A Justiça Eleitoral pode julgar crimes comuns? Quais os casos em que eles serão processados perante a justiça especializada?
Um dos temas mais controversos nos últimos tempos, em matéria de Direito Penal Eleitoral, é a competência da Justiça Eleitoral para julgamentos dos crimes comuns conexos aos crimes eleitorais. Em outras palavras: Quando a Justiça Eleitoral deve julgar crimes previstos na legislação ordinária?
O raciocínio mais popular é de que a Justiça Eleitoral não estaria devidamente instrumentalizada para promover o julgamento de crimes, mas isso é uma falácia. A Justiça Eleitoral é uma das mais bem aparelhadas e céleres, não havendo qualquer motivo para que não consiga lidar com crimes eleitorais e aqueles conexos, ainda mais auxiliada pela Polícia Federal.
Por sua vez, a normativa de competência processual penal não é recente. Entretanto, a partir da Operação Lava Jato, principalmente, restou questionada a competência para julgamento de inúmeros processos envolvendo crimes eleitorais, direta ou indiretamente. A consequência, em algumas oportunidades, foi grave – a nulidade de determinados atos praticados na instrução. Decisão do Supremo Tribunal Federal no Inq. 4435 se tornou paradigmática: “Compete à Justiça Eleitoral julgar os crimes eleitorais e os comuns que lhe forem conexos – inteligência dos artigos 109, inciso IV, e 121 da Constituição Federal, 35, inciso II, do Código Eleitoral e 78, inciso IV, do Código de Processo Penal”.

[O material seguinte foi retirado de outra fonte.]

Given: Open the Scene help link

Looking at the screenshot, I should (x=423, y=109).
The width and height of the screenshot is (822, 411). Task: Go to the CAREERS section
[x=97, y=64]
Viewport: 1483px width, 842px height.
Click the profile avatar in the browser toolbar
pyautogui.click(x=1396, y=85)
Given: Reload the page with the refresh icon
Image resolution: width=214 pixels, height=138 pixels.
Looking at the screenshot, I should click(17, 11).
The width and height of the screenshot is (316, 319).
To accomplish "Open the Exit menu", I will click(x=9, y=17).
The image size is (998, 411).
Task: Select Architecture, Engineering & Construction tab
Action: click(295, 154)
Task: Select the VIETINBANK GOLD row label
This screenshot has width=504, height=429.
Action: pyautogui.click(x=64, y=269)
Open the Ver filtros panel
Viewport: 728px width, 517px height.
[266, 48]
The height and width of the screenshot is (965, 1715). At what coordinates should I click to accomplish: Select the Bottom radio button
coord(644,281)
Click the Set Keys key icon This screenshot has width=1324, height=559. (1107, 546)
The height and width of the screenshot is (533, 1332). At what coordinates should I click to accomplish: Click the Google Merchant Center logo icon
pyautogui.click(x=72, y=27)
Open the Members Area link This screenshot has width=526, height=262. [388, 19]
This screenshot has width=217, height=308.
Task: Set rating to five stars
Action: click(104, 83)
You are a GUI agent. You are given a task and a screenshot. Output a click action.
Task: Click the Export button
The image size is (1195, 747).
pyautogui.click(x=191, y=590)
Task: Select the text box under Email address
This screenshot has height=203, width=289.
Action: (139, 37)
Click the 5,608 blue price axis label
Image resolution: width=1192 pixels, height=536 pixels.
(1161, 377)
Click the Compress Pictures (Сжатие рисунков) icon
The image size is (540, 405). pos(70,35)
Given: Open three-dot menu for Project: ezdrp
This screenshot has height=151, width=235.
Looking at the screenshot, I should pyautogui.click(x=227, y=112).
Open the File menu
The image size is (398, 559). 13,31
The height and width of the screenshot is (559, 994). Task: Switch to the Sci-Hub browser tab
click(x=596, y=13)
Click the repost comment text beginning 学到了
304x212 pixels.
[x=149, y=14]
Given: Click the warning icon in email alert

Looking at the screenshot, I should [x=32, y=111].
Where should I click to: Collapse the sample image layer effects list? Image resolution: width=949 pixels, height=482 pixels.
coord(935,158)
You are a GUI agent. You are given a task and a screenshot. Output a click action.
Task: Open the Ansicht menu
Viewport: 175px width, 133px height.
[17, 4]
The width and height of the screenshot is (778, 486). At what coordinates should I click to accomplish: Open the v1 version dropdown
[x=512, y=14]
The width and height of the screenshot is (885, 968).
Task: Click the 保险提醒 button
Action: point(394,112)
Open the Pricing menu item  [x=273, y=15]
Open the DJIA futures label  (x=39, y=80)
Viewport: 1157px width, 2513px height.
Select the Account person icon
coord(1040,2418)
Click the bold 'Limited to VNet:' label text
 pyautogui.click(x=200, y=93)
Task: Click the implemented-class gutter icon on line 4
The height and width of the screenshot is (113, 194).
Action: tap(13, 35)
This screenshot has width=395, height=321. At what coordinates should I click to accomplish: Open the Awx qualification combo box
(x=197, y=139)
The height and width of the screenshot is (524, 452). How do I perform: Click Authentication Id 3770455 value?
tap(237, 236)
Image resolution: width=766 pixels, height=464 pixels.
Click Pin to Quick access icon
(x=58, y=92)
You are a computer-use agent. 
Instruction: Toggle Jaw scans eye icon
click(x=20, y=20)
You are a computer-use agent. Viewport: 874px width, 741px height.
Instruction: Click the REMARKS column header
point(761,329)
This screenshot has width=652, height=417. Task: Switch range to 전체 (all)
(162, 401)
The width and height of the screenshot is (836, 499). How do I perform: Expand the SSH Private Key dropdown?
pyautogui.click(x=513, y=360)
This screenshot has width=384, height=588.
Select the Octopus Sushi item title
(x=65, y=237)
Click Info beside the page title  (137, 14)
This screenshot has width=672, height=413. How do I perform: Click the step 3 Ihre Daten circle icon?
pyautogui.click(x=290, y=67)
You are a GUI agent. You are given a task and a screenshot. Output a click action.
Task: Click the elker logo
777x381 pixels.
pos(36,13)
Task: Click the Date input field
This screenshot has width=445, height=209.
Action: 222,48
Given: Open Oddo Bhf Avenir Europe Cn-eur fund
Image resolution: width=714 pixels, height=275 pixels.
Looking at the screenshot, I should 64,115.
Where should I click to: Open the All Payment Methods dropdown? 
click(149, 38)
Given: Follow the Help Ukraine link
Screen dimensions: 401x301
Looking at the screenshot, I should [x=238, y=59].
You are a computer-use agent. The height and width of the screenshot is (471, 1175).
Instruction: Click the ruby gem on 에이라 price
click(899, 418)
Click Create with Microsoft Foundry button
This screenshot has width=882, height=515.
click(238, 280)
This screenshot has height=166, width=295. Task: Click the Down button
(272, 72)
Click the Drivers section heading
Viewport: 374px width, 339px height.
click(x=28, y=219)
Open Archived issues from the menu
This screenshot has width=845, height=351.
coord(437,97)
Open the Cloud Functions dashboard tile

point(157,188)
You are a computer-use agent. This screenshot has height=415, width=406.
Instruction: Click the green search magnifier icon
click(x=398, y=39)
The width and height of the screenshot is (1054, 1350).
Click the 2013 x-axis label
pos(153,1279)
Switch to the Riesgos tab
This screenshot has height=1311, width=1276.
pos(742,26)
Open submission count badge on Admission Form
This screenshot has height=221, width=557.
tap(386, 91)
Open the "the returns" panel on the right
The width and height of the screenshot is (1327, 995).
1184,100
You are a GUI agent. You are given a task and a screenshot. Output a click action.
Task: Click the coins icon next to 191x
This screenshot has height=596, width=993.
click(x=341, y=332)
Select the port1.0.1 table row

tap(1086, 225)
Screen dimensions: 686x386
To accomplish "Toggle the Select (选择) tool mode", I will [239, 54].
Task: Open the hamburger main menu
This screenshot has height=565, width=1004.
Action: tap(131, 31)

Mas qual era a novidade? A bem da verdade, nenhuma. A mera leitura das constituições de 1934 (artigo 83, alínea H), 1946 (artigo 119, inciso VII), 1967 (artigo 130, inciso VII) e 1969 (artigo 137, inciso VII) permite identificar que o legislador constituinte há quase um século asseverava que à Justiça Eleitoral, caberá o processo e julgamento dos crimes eleitorais e os que lhe são conexos.
O crime eleitoral define a competência, e atrai o julgamento do crime comum.
Foi a Constituição de 1988 que deixou de reproduzir este conteúdo de forma taxativa. Entretanto, no artigo 109, expõe que, em matéria criminal, compete à Justiça Federal processar e julgar os ““os crimes políticos e as infrações penais praticadas em detrimento de bens, serviços ou interesse da União ou de suas entidades autárquicas ou empresas públicas, excluídas as contravenções e ressalvada a competência da Justiça Militar e da Justiça Eleitoral”. E o Código de Processo Penal, em complementação, estabelece que na determinação da competência por conexão dos crimes, prevalecerá a justiça especial (eleitoral) no concurso com a jurisdição comum.
Inclusive, a orientação jurisprudencial do Supremo Tribunal Federal, com o intuito de evitar possíveis nulidades, era no sentido de que “em se verificando que há processo penal, em andamento na Justiça Federal, por crimes eleitorais e crimes comuns conexos, é de se conceder habeas corpus, de ofício, para anulação, a partir da denúncia oferecida pelo Ministério Público Federal, e encaminhamento dos autos à Justiça Eleitoral de primeira instância” (CC 7033/SP, Rel Min. Sydney Sanches, Tribunal Pleno, 02/10/1996).
Mesmo diante da gravidade das consequências do reconhecimento futuro da incompetência no curso processual (nulidade dos atos praticados), muitas vezes a acusação falhou, ou tentou manipular a competência.
Ocorre que é possível, mesmo no curso do inquérito policial, verificar se há elementos suficientes para processamento do procedimento na Justiça Eleitoral. Segundo o Ministro Gilmar Mendes, não se pode arquivar um inquérito no tocante a eventual crime eleitoral sem qualquer tipo de diligência investigatória, ignorando-se totalmente a possibilidade de fixação da competência da Justiça Eleitoral. Inclusive, para o Ministro, “mesmo operada a prescrição quanto ao crime eleitoral, subsiste a competência da justiça eleitoral”, o que está de acordo também com a jurisprudência do Tribunal Superior Eleitoral.
Portanto, o mais prudente é que a matéria da competência seja analisada ainda na etapa preliminar, o quanto antes. Não há prejuízo em remeter o feito para a Justiça Eleitoral, quando aparentemente competente. Se for o caso de declínio da competência para a justiça comum, as partes terão se manifestado, trazendo segurança jurídica e evitando futuras nulidades. Neste ano haverá eleições e, como sempre, novos conflitos a serem dirimidos. Não há qualquer motivo para acreditar ou supor que a Justiça especializada não estará devidamente preparada para solucioná-los. As regras de competência não mudaram, portanto, o amadurecimento do tema deve contribuir.